## WHAT THIS TASK INVOLVES
Nothing but a verbatim copy of the data, minus the images, should be returned.

[Dataset entries]
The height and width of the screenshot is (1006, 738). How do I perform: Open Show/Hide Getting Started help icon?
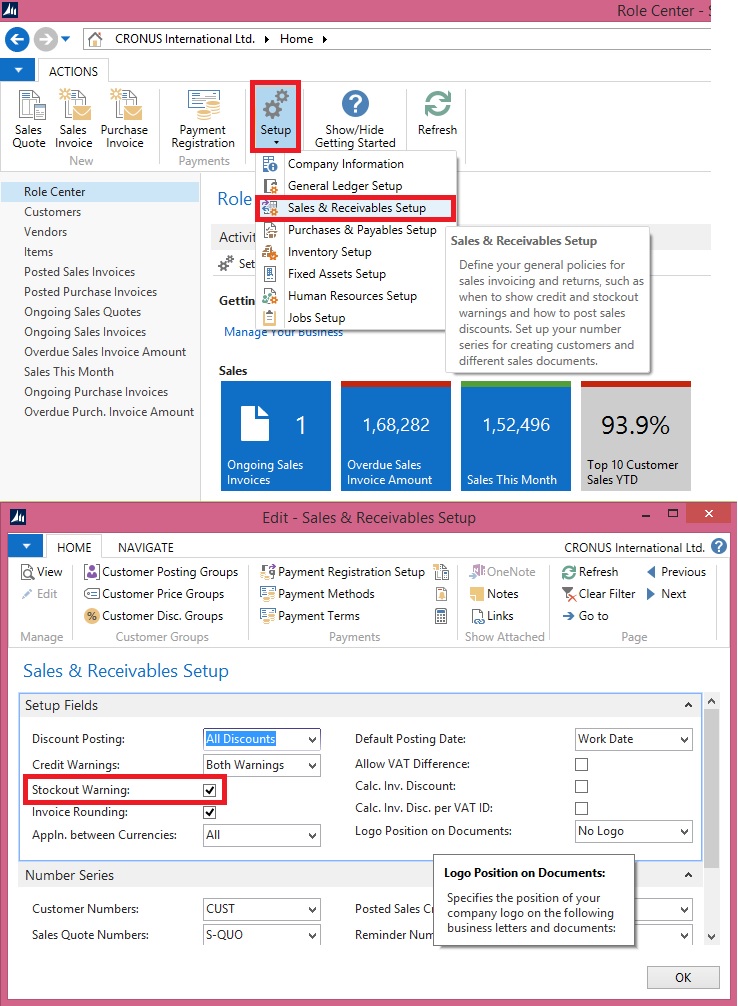[355, 106]
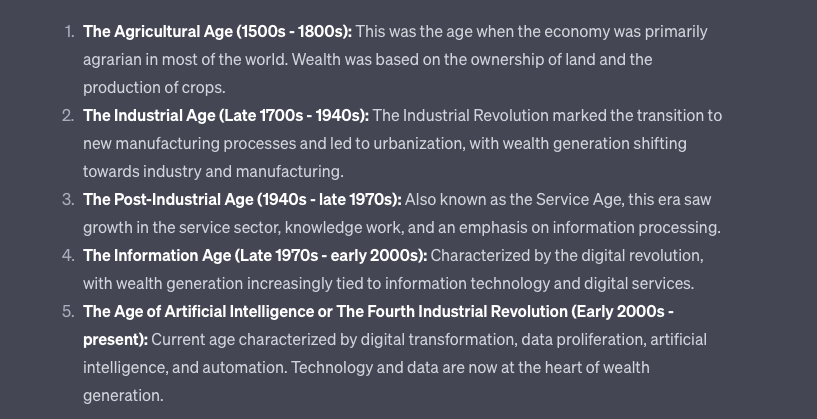
Task: Click list number 2 marker
Action: point(68,116)
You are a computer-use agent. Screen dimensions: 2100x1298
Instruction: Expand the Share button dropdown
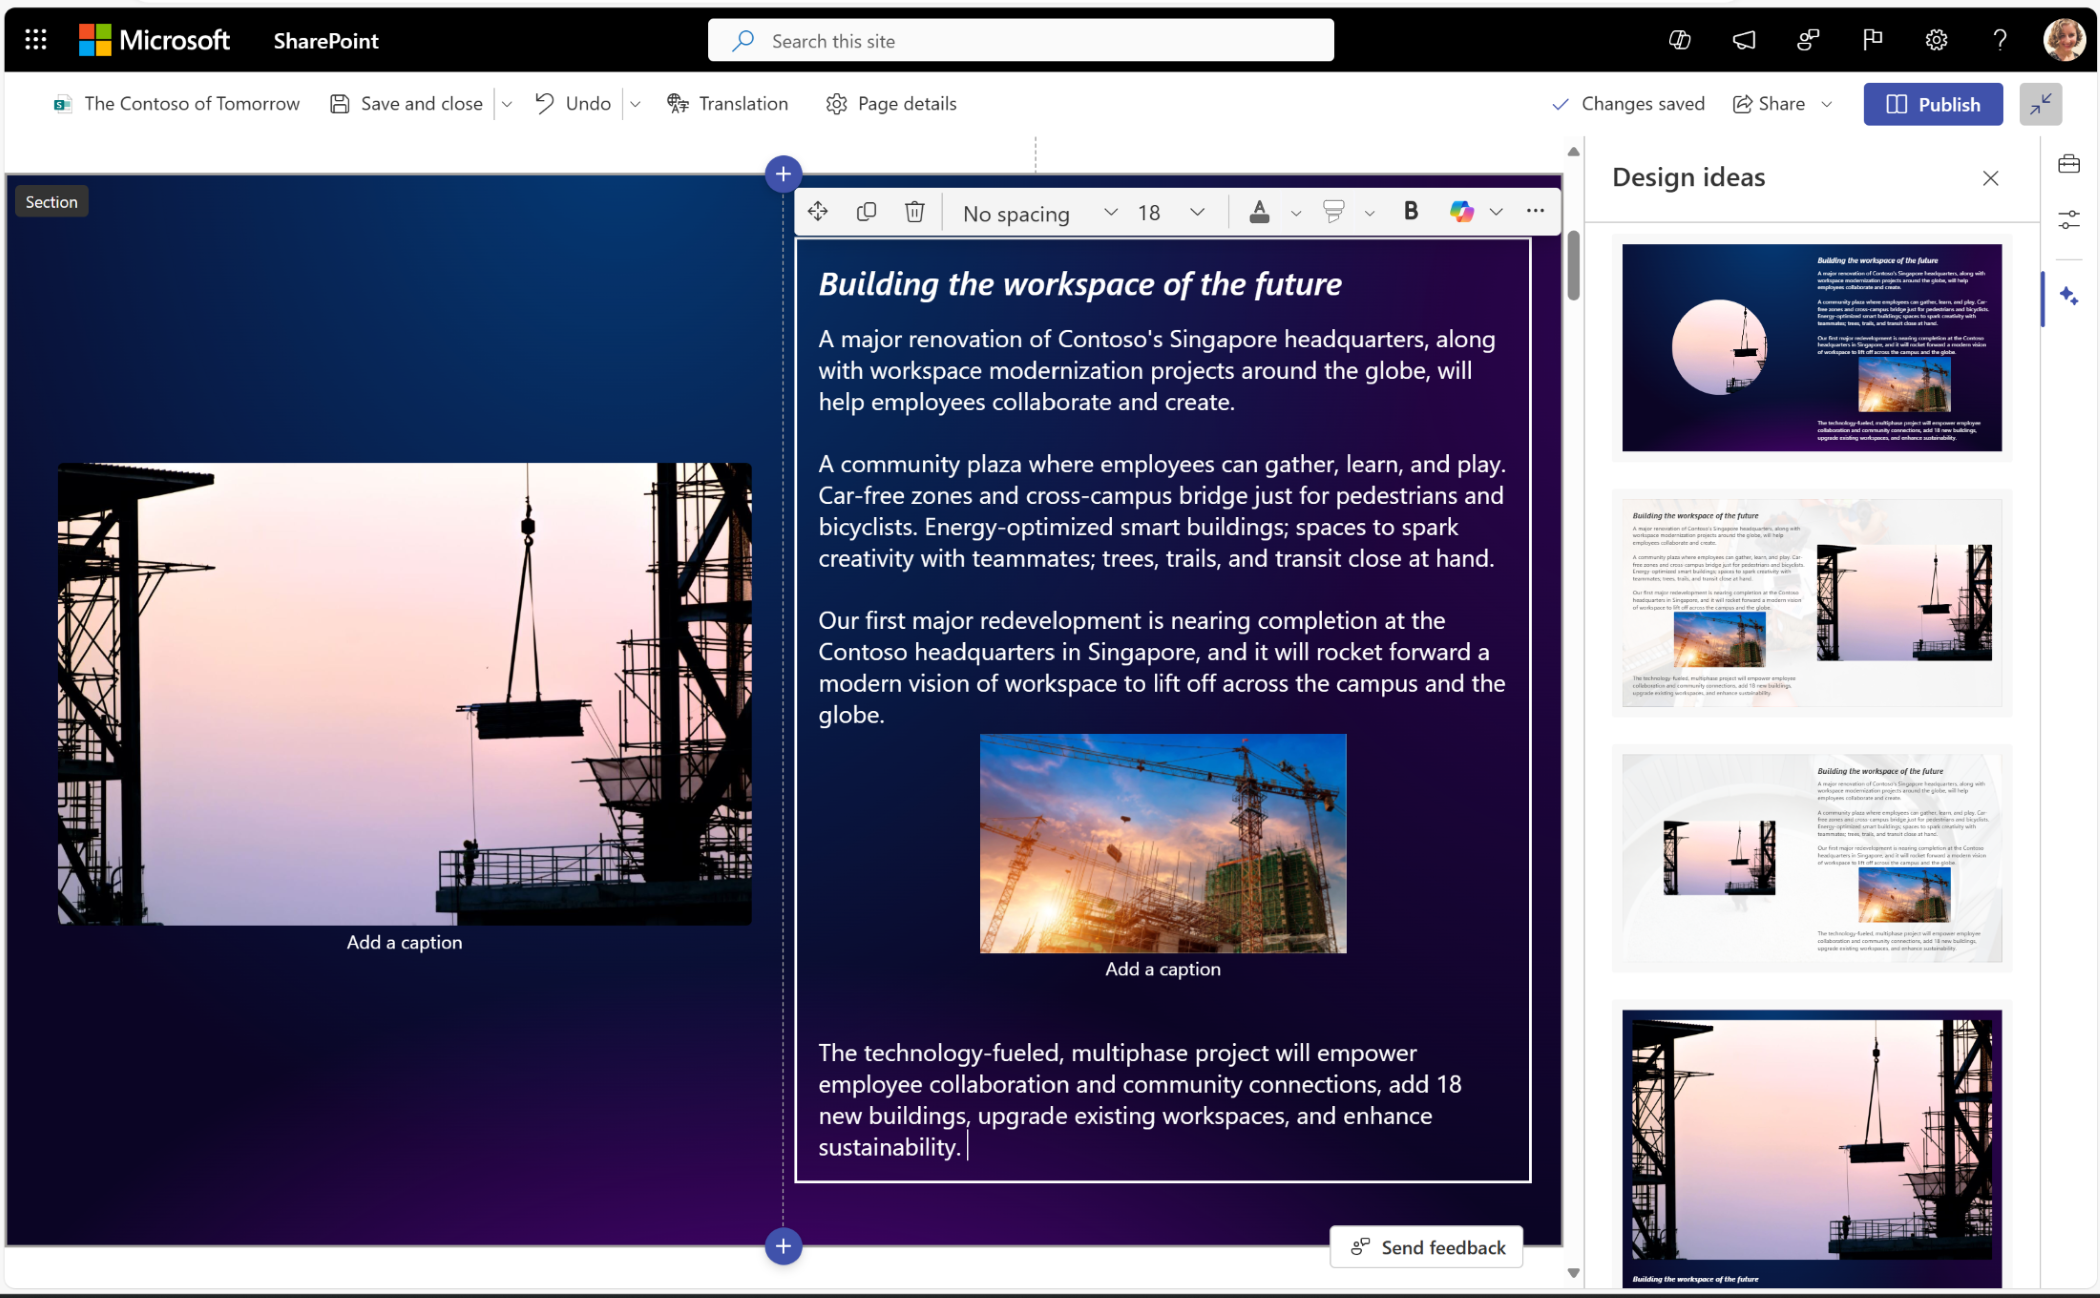tap(1830, 104)
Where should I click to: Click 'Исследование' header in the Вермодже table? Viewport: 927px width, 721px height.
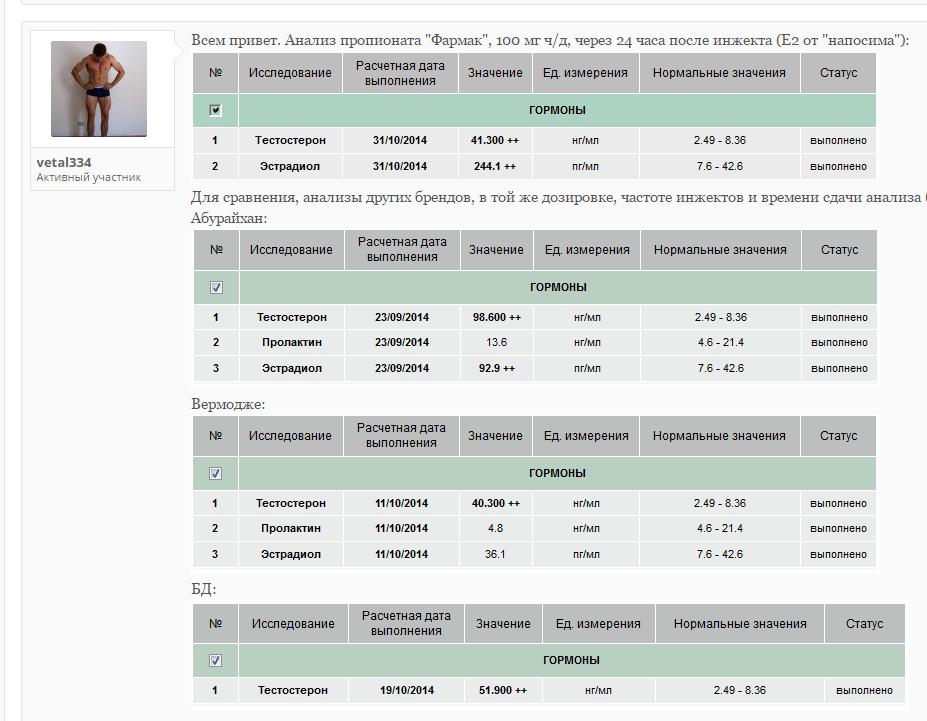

## THE COMPLETED TASK
The height and width of the screenshot is (1006, 738). How do I perform: Open Show/Hide Getting Started help icon?
[355, 106]
Task: Click list number 2 marker
Action: point(68,116)
You are a computer-use agent. Screen dimensions: 2100x1298
Instruction: Expand the Share button dropdown
tap(1830, 104)
Where should I click to: Click 'Исследование' header in the Вермодже table? Viewport: 927px width, 721px height.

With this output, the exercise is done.